How do you get DCITA funds?
They have an open round of funding – applications for the next round of funding open in December, and you can find the guidelines here. Here’s how the applications are assessed:

“Each application will be passed by the ICC receiving officer to the DCITA regional section, which then conducts an initial assessment and obtains additional information from the applicant if necessary. Applications are then assessed by the relevant State Manager, who considers the needs of the particular state or territory.
After this assessment, National Office considers the application and makes a recommendation to the Minister for the Arts and Sport, who makes the final decision. “

No peer review. This is a problem, because there’s no clear mechanism to ensure that the civil servants assessing the projects know what are sensible projects and what are sensible costings of projects. How much DOES it cost to make a picture dictionary? But the funding agreement is, let us say, um, more stringent.. If you’re going to apply for a DCITA grant, make sure your employer has no problems with the funding agreement, before you put a lot of effort into applying. I’m still waiting on this one…
Over to everyone else.. Tell me I’ve got it wrong. Tell us there’s more coordination, more informed decision-marking. Tell us there’s more information, more money… and tell us the URLs!

3 thoughts on “Government money and Indigenous languages in Australia”

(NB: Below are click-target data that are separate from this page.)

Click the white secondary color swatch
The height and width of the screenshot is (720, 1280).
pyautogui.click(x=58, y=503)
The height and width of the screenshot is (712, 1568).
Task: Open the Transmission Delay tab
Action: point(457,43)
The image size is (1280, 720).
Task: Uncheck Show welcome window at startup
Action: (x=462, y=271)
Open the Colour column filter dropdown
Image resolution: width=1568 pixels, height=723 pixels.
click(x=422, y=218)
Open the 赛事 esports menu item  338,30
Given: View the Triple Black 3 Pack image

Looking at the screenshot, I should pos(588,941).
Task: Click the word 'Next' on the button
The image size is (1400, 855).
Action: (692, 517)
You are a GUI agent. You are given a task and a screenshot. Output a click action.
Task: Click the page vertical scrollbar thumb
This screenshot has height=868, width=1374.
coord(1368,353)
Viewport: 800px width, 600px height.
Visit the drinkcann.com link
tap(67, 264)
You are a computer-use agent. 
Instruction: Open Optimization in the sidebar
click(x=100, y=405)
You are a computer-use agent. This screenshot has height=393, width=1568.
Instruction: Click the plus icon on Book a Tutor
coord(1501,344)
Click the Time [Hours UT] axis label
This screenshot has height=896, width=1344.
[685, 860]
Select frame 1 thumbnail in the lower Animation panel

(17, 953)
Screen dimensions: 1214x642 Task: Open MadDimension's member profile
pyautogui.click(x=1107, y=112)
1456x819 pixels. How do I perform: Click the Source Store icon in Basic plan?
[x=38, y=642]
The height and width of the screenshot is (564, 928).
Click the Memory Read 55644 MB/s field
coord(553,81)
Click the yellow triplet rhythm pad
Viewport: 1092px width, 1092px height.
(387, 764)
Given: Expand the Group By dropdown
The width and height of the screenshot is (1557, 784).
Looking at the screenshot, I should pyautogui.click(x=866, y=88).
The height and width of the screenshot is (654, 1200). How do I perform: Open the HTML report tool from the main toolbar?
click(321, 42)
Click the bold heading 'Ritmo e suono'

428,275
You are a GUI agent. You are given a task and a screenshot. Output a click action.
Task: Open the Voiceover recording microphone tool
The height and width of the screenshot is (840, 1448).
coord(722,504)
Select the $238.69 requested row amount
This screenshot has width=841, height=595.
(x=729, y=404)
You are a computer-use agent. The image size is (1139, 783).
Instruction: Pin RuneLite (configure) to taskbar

  1. Support for documentation of Australian indigenous languages from non-government sources shows a rather more optimistic picture, especially for funders outside Australia.
    Over the past four years, the Endangered Languages Documentation Programme administered by SOAS in London has provided almost $1million in research funding supporting projects working on Australian languages, namely:
    Linguistic and Ethnographic documentation of Kayardild $50,000
    A first Kayardild audiovisual text corpus, with prosodic annotations $17,000
    Arandic Songs project $200,000
    Classical song traditions of contemporary Western Arnhem Land in their multilingual context $300,000
    Dalabon Oral Histories Project $40,000
    Documentation of five Paman languages of Cape York Peninsula, Australia $200,000
    Documentation of Yan-Nhangu, an undescribed language of North-Eastern Arnhem Land, Northern Australia $22,000
    Jawoyn Cultural Texts, Dictionary and Grammar (southern Arnhem Land) $150,000
    For details of these projects see http://www.hrelp.org/grants
    In addition to these the Volkswagen Foundation DoBeS project has funded a number of projects in Australia — I don’t have the exact figures but I believe they total over $1million as well. Other support for research work has come from various European sources. SOAS, along with various other European and US universities and research centres is actively training post-graduate students to work on Australian indigenous languages.
    The irony to me is that you have to go outside Australia to get support of this kind and at this level.

  2. Irony indeed….
    Thanks for providing the funding details in such detail- let’s hope it inspires people to keep asking! And maybe others to start giving? I suppose one problem is documentation vs day-to-day language maintenance activities – documentation is easy to justify as research, and thus attracts research funding. But language maintenance can’t really dress itself up as research, innovation, linked to industry, essential for national security…..
    Government funding is getting tighter – not just here in Australia – I was just pointed to a news story from Canada (thanks David!), which suggests that Canadian Indigenous language speakers may be encountering similar difficulties – even though they start from an impressively large funding base.